Tuesday December 23, 2008
Taraji P. Henson on costarring with - and without - Brad Pitt
By STEVEN REA
Was that Brad Pitt, or just a guy with a sock on his head? Only Taraji P. Henson knows for sure.
In The Curious Case of Benjamin Button, Henson is Queenie, a New Orleans retirement-home caretaker who, one night in 1918, discovers what appears to be an abandoned infant on her back porch. Queenie takes this tiny creature indoors - its name is Benjamin Button - unwraps the blanket, and beholds a gnarled old visage on a newborn's frame. As the years proceed, Benjamin Button - adopted and raised by the African-American Queenie - gets bigger, naturally. But he also gets younger and stronger, most unnaturally.
Indeed, in The Curious Case of Benjamin Button - inspired by a bit of F. Scott Fitzgerald whimsy, a short story about a man born old who ages backward - the title character journeys from the end of World War I into the 21st century. For many of those decades, Henson's character is there to nurture and advise, looking on proud and wise.

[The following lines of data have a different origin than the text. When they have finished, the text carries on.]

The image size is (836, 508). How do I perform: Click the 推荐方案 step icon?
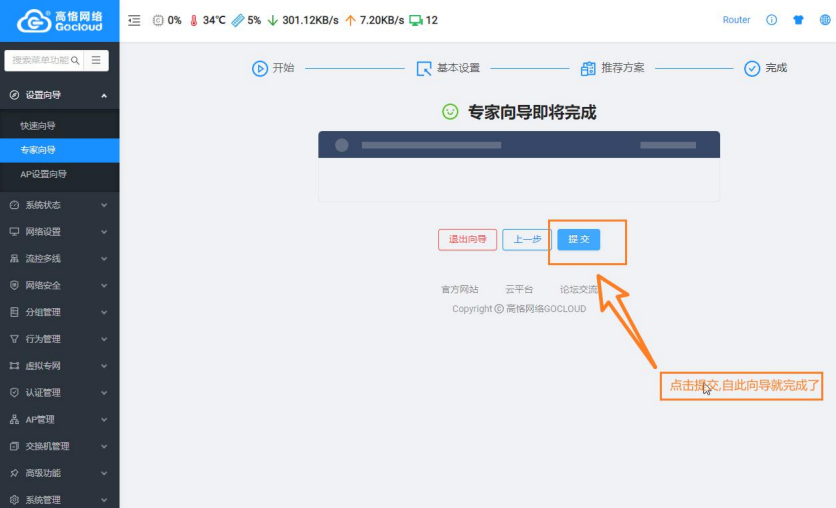click(588, 68)
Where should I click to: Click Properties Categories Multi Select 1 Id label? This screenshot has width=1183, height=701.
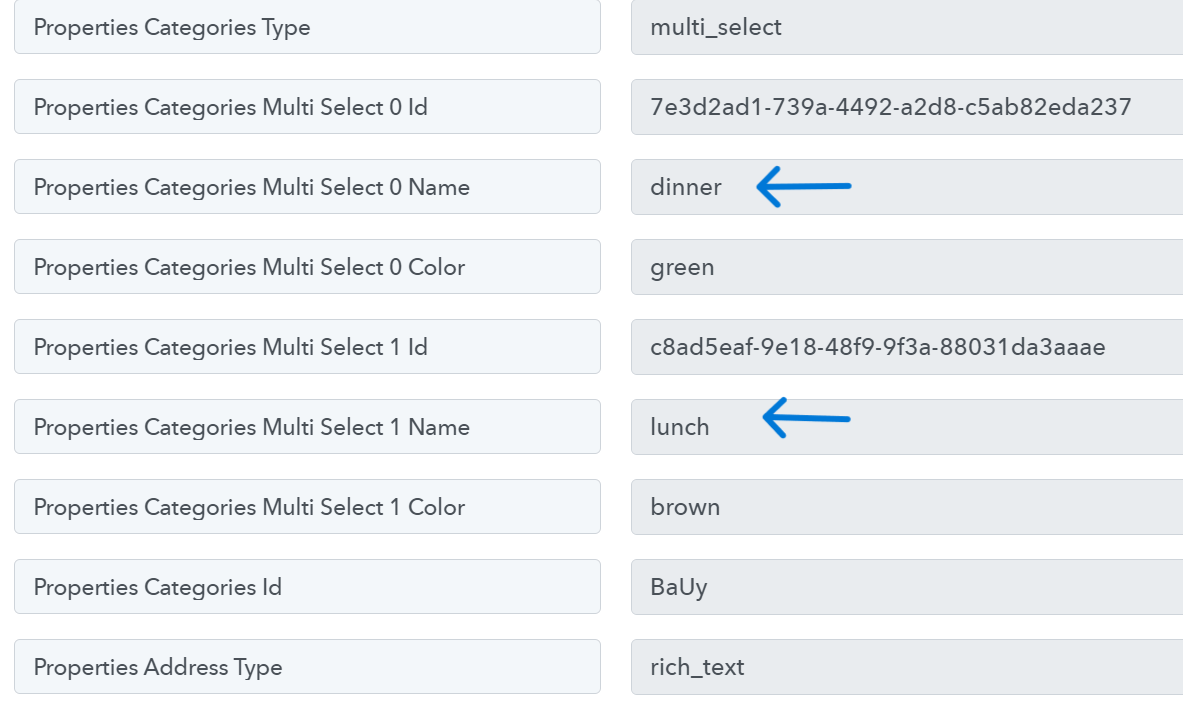click(x=307, y=346)
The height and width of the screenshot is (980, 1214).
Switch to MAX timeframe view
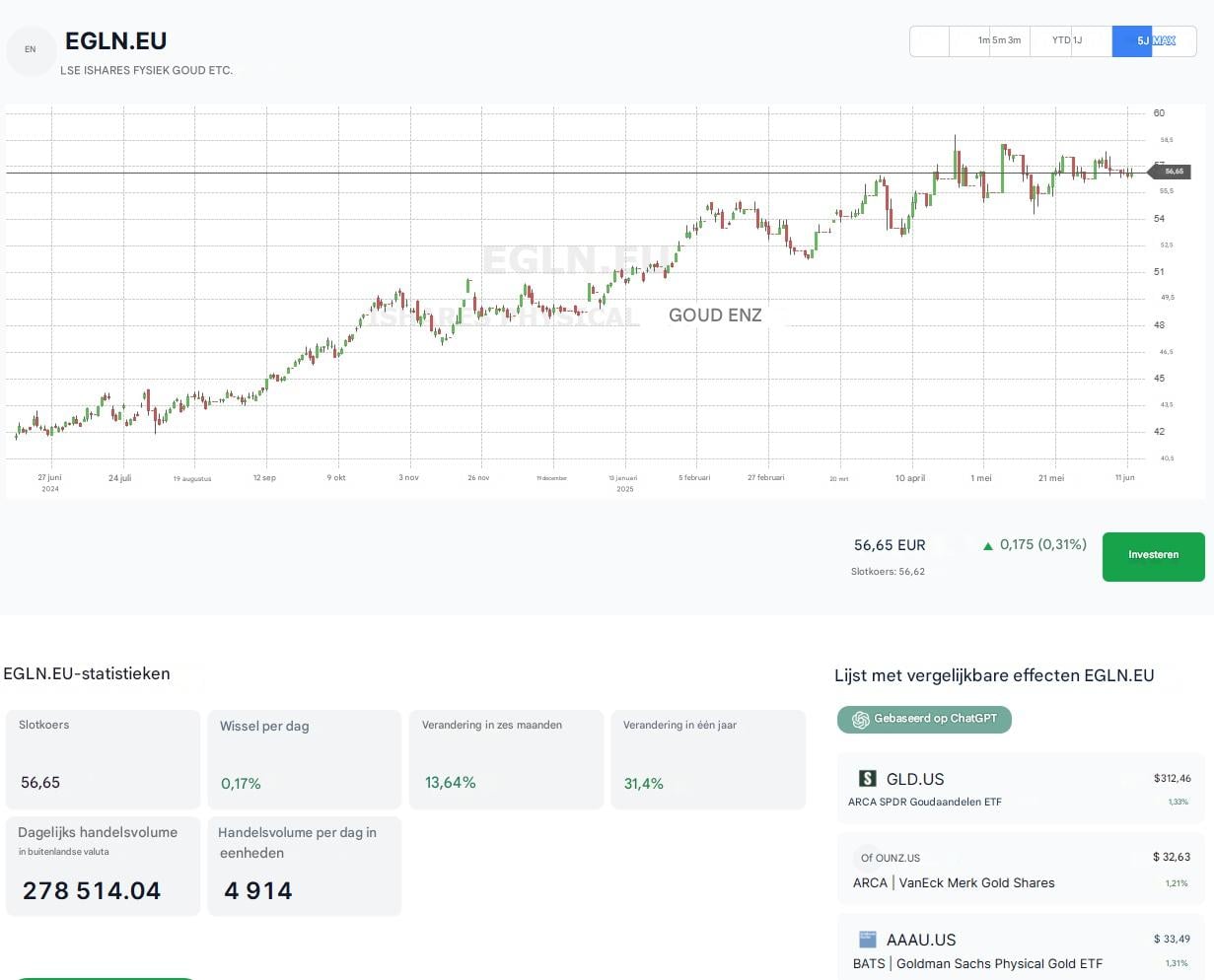[x=1164, y=40]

But that doesn't mean the actress was always in the same room with Pitt.
"The first time I worked with Brad as Brad, Brad's face on Brad's body, was when Benjamin comes back from the (Second World) War," says Henson, whose performance in the David Fincher-directed release has some people talking about a supporting-actress Oscar nomination for her.
"But prior to that they hired actors of various sizes - three different actors - to portray him younger," she explains. "Well, older, actually."

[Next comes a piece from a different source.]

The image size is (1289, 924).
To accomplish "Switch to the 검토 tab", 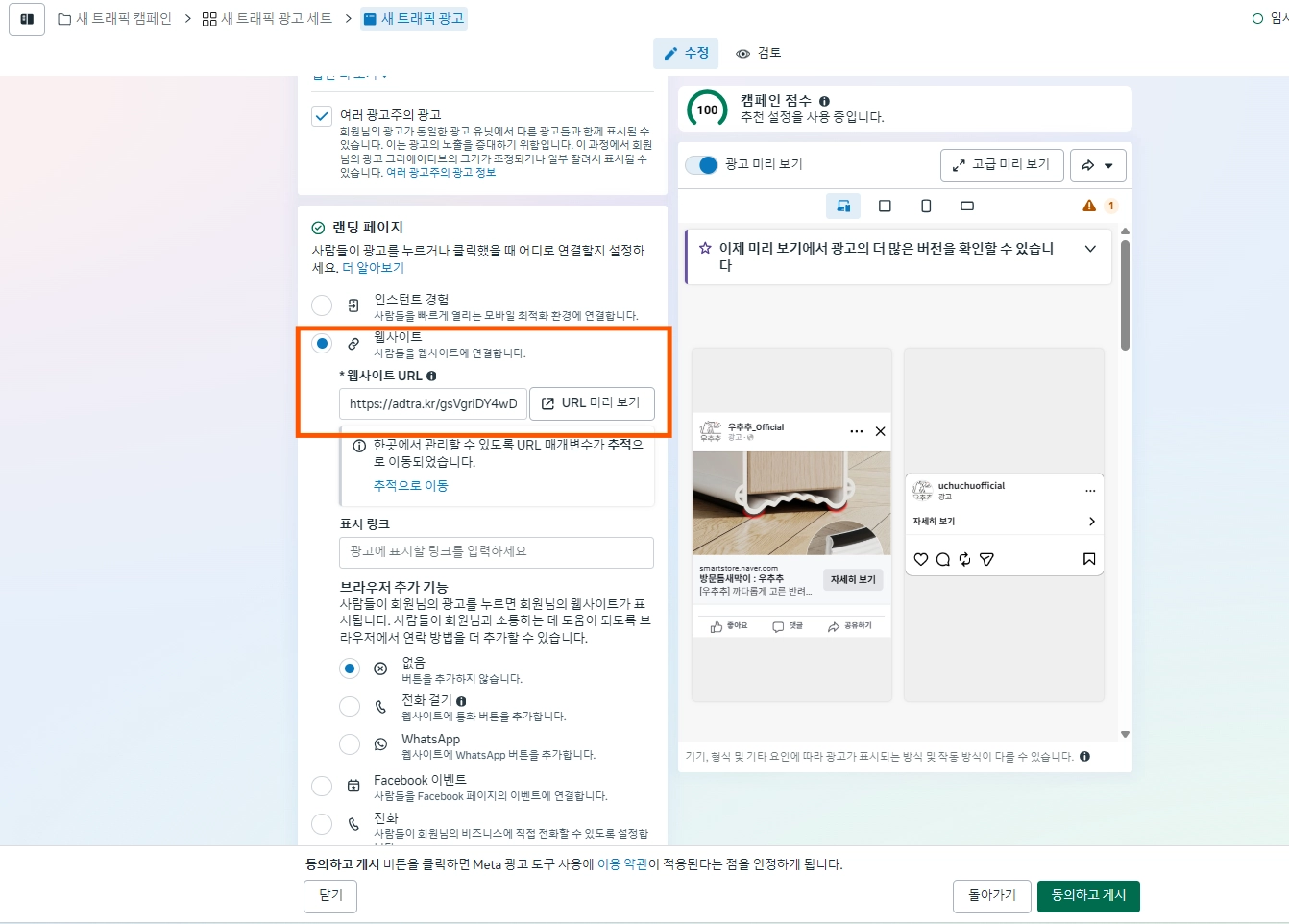I will point(759,53).
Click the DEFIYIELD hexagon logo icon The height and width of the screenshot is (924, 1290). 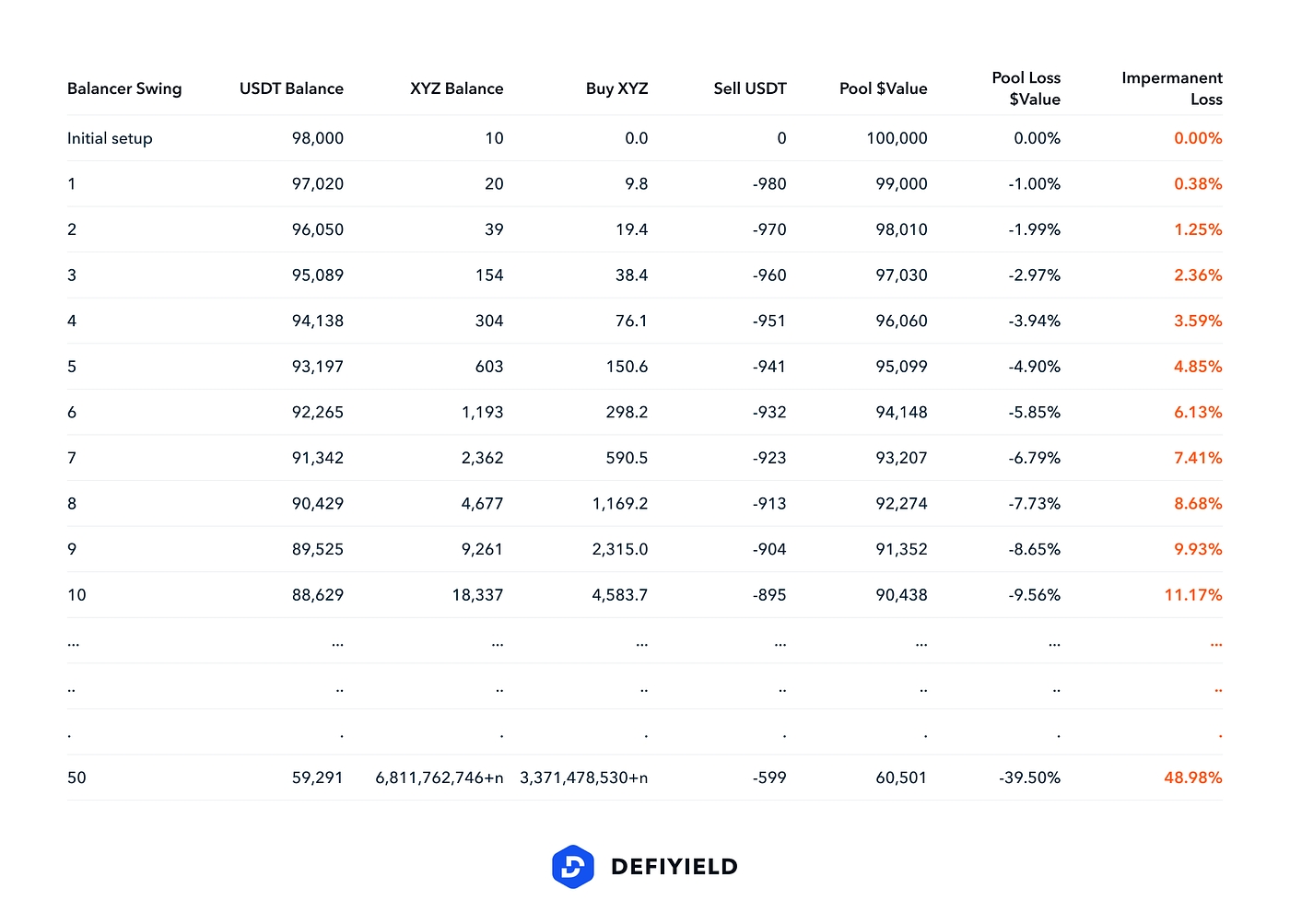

These actors were of small stature, starting with a most diminutive fellow. And they would wear what Henson describes as "something like a blue sock" over their heads, with a hole for the face to poke through. In post-production, the digitally rendered likeness of a geriatric Pitt, replete with a gamut of highly nuanced expressions, would be "painted" over the actors' faces.
"There would be a bunch of X's and O's on the blue cap," Henson says of the green-screen process, "so that they can later go in and digitalize Brad's face on it. And not just Brad's face. They had to put hair on, and you could see his pupils dilate. It's incredible what they did!"
And it's incredible what Henson - who goes through the movie acquiring more traditional old-age makeup and prosthetics - does with her role, exuding warmth, humor and grace.
Henson, 38, in Philadelphia recently to talk up the film, was stationed in a hotel suite alongside an easel with a poster of The Curious Case of Benjamin Button, and its star, the Bradster, on it.
"Brad?!" she exclaims, rolling her eyes over at the poster. "Loving him! The best man ever!"
Henson, who hails originally from Washington, and now lives in Los Angeles, couldn't help but wax ecstatic about her co-star.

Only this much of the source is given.